### WHAT IS EXPECTED
Within this listing, how many lines carry the string "agent"? State the number only.

### DATA SECTION
—————
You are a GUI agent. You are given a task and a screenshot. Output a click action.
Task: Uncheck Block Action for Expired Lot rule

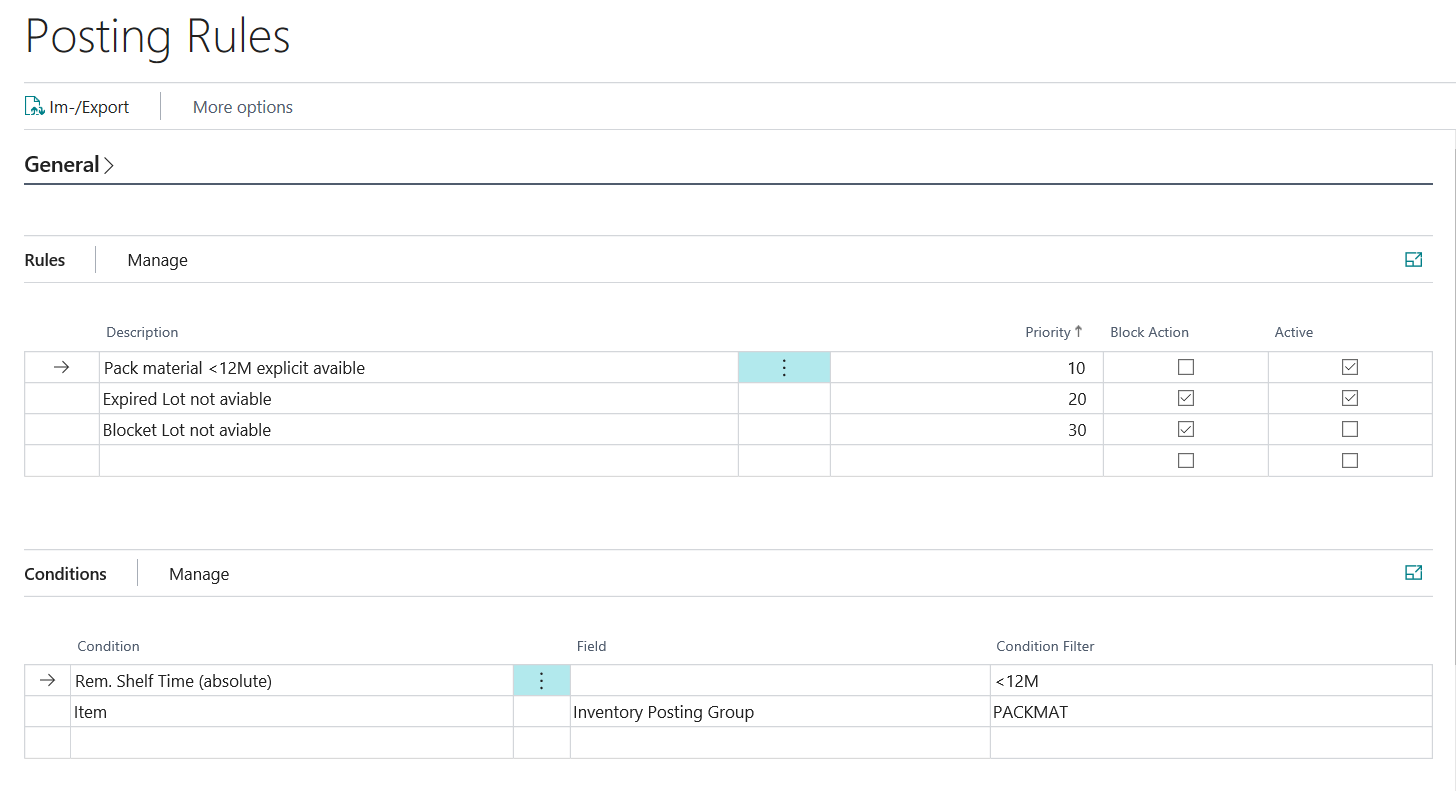pyautogui.click(x=1186, y=399)
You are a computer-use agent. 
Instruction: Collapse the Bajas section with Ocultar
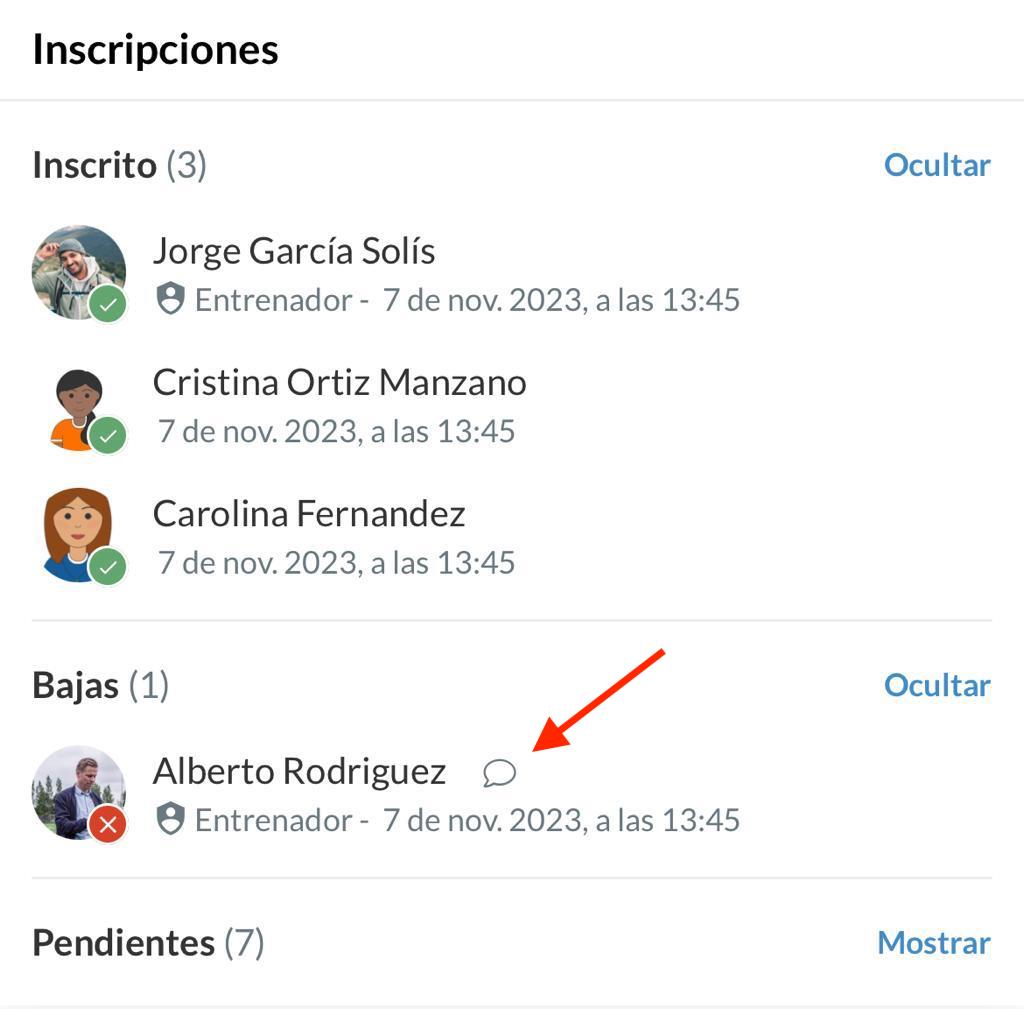click(937, 685)
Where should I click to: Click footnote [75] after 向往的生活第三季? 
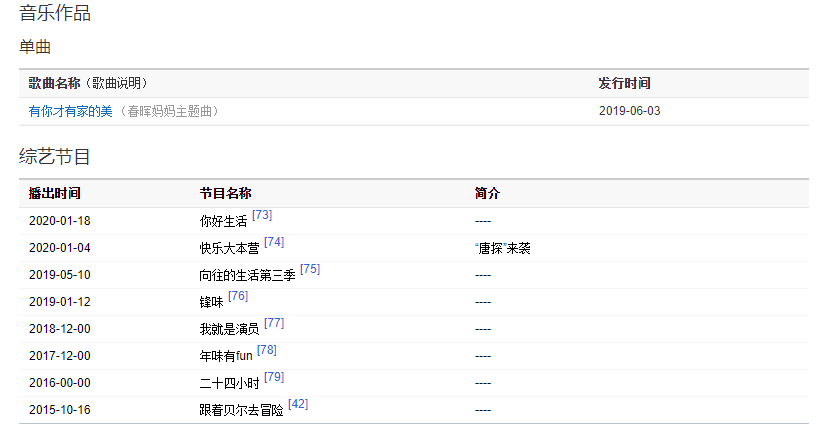pos(310,269)
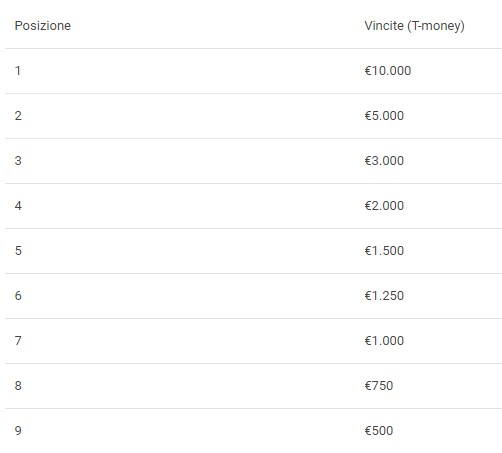Select the €5.000 prize cell
The height and width of the screenshot is (453, 502).
point(384,116)
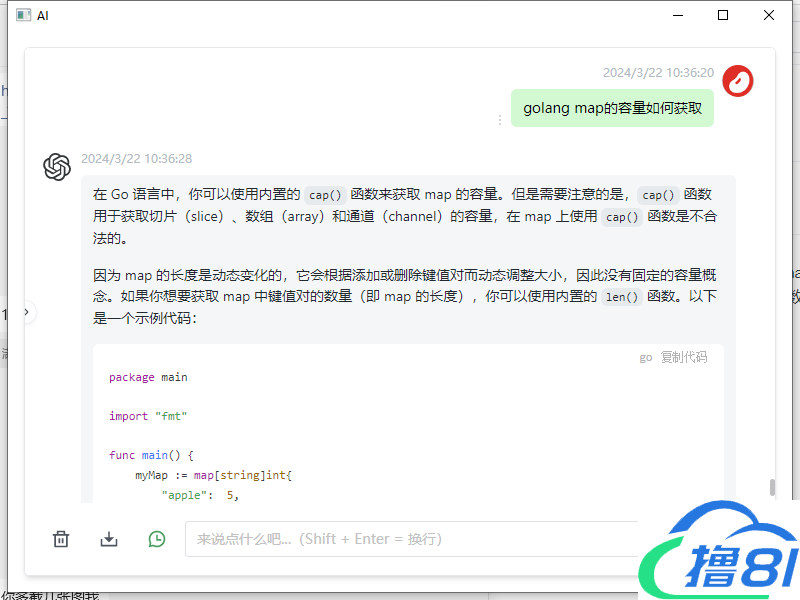800x600 pixels.
Task: Click the "go" language label on code block
Action: tap(646, 357)
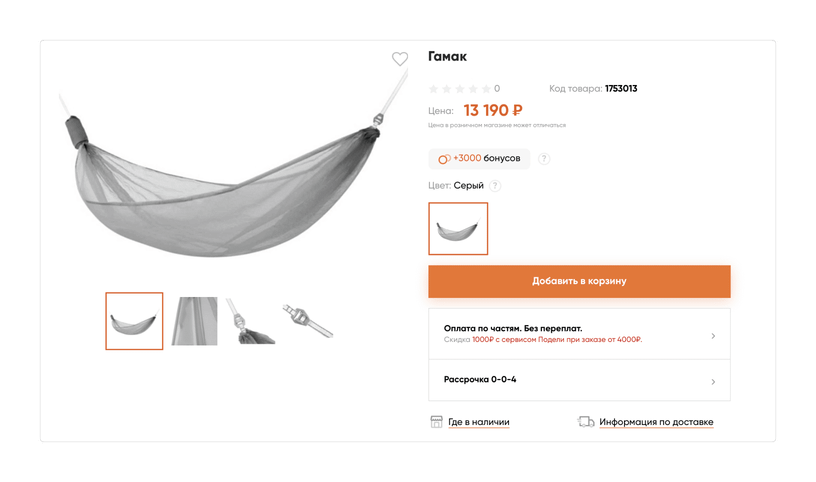
Task: Click the fifth rating star
Action: point(486,89)
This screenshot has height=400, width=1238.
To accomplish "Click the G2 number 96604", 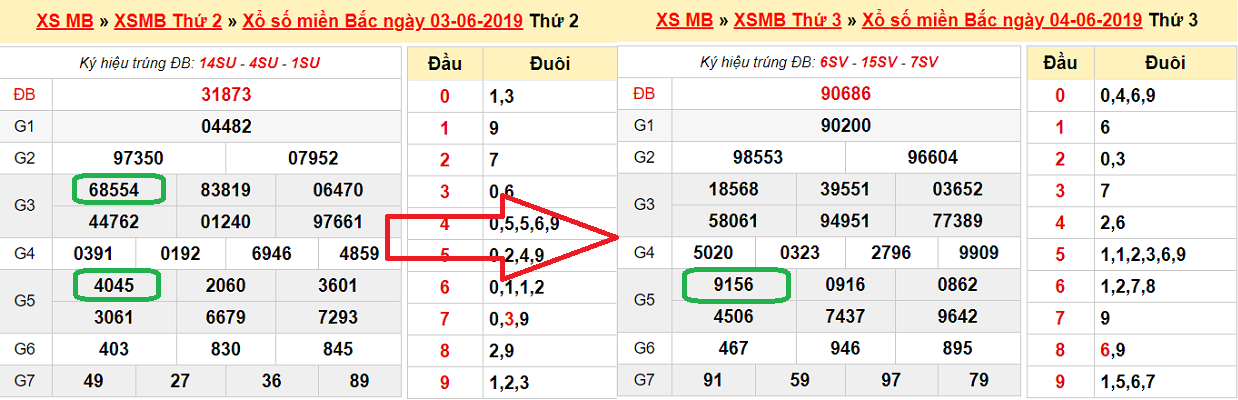I will click(x=932, y=158).
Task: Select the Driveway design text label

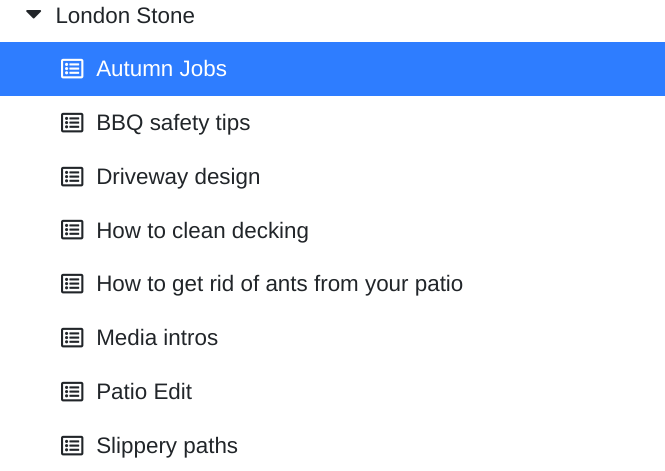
—————
### ANSWER TO THE PROBLEM
2